Weak Stocks And A Banking Crisis Could Push US Into Recession In Late 2023: Fed Minutes Reveal Policymakers May Pause Interest Rates


Over the past year, the Federal Reserve has raised key short-term interest rates 8 times. This has led to many kinds of business and consumer loans becoming expensive. Now a majority of the nation’s policymakers and business economists expect a recession. It is feared that it could start as early as the third or fourth quarter of this year. This comes despite a series of reports that pointed to a surprisingly resilient economy despite high-interest rates. 

Around 50% of economists who responded to a survey by the National Association for Business Economics foresee recession to hit later this year. But a series of government reports have pointed to an economy that continues to be robust. This comes even after the Fed raised interest rates eight times in a strenuous effort to curb high inflation and slow growth. 

In January 2023 alone, employers added over half a million jobs and employment reached 3.4%. It is the lowest since 1969. Retail sales and sales reports from restaurants have revealed a jump of 3%. It is the sharpest monthly gain in over two years. 

This indicates that the consumer is still willing to spend and is financially healthy. It is the consumer who is a major force behind industrial growth and is still financially strong.

Conflicting Signals Raise Worries Of Recession

But worrying signs continue to emit from the economy. Several federal releases have indicated that inflation has risen again in January after cooling down for several months. This has again fanned fears that the Fed could push up the benchmark rate again, more than what was previously expected. 

When the Fed lifts its key rate, it typically leads to more expensive mortgages, credit card borrowings, auto loans, business interest loans, and most other forms of borrowing. 

Tighter credit can lead to a weakening economy and even lead to a much-feared recession. Recent economic research indicates that the Federal Reserve never managed to reduce inflation from the peak that it reached in 2022 without causing a recession. 

Minutes of the Federal Open Market Committee meeting reveal that several policymakers of the US central bank considered last month pausing interest rates. This followed the failure of two regional banks and a forecast by the Fed that the recession in the banking sector could tip the economy into another recession. 

The minutes of the Fed meeting that assessed the potential fallout in the banking sector, there is a strong possibility of a recession starting later in 2023. Its coils spill over into the next year with a recovery over the next two years, dragging on till 2025.

How The Us Economy Could Still Manage To Avoid Recession In 2023

A section of economists still claim that the probability of a recession over the next 12 months is a mere 35%. They said that the disagreement with the negative view arises from a more optimistic view on whether a recession is capable of taming inflation. They say that a continued period of below-potential growth in the economy can gradually rebalance the demand and supply in the labor market. 

It could also dampen price and wage pressures and lead to a much lesser increase in the unemployment rate than historical precedence would suggest. 

Further, while the Federal Reserve tightened financial conditions substantially in 2022, the impact on the growth of GDP is likely to diminish this year. And like other macro models, our analysis shows that the peak impact of rate hikes on GDP growth is front-loaded.

There is also a strong possibility that the gap between jobs and workers, the total labor demand, minus the total labor supply,     has fallen from a peak of 5.9 million to 4 million. 

Most of the decline in labor demand so far had come from a decline in job openings. This drop is much larger than any that has ever been seen outside a recession. 

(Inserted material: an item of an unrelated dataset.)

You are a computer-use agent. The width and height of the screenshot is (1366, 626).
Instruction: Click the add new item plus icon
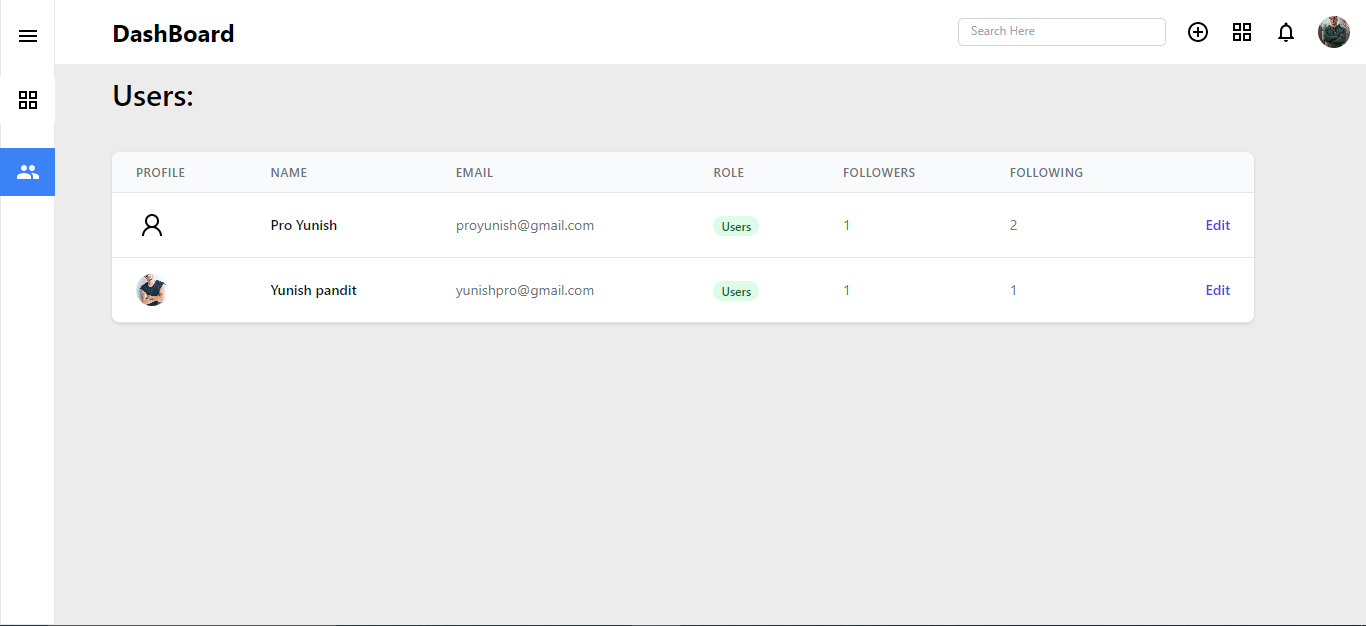1198,31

And this gap between labor demand and total labor supply needs to shrink further to around 2 million. This will make it compatible with a more sustainable rate of wage growth. And the gap will surely go down steadily this year due to a further drop in job openings. It will also be due to a limited increase in the unemployment rate to just over 4%.

Even if there is a recession, the characteristics of this recession are likely to be quite different from prior ones. And experts have cited two major reasons – the state of household finances, like healthy saving rates and relatively low levels of debt, and the demand for labor which continues to be resilient. 

We are yet to witness the type of strong pullback that is usually seen at the onset of a recession. It is a time when normal businesses look to rapidly bring down costs. The pullback this time is likely to be softer and more gradual than in the past. Broad-based layoffs are unlikely to be a reality this time in the event of a recession. 

We are more likely to experience a rolling recession across various segments, including manufacturing and housing. The chances of the entire economy getting swept away by a full-fledged downturn seem unlikely at the moment. 

The recession version of no-recession talk is at the moment missing from the present talks. The situation is different this time from earlier recessions when things have either fallen apart or boomed at the same time. 

Strengths and weaknesses have continued to pass through specific sectors. So while the service industry may be affected, the housing industry has seen what could be considered a boom in recent months. The housing sector too was recently in the grip of a recession but has recovered at the moment. 

Thus, we are not seeing the first signs of an all-around recession at the moment. The typical sins are missing at the moment. Neither have we seen the severe pullback usually seen during an onset. It is hoped that the slowdown is temporary this time. 

In the stock market, the home builder section has done well, and so have industrial stacks. But experts have advised going for high quality while considering any investment opportunity.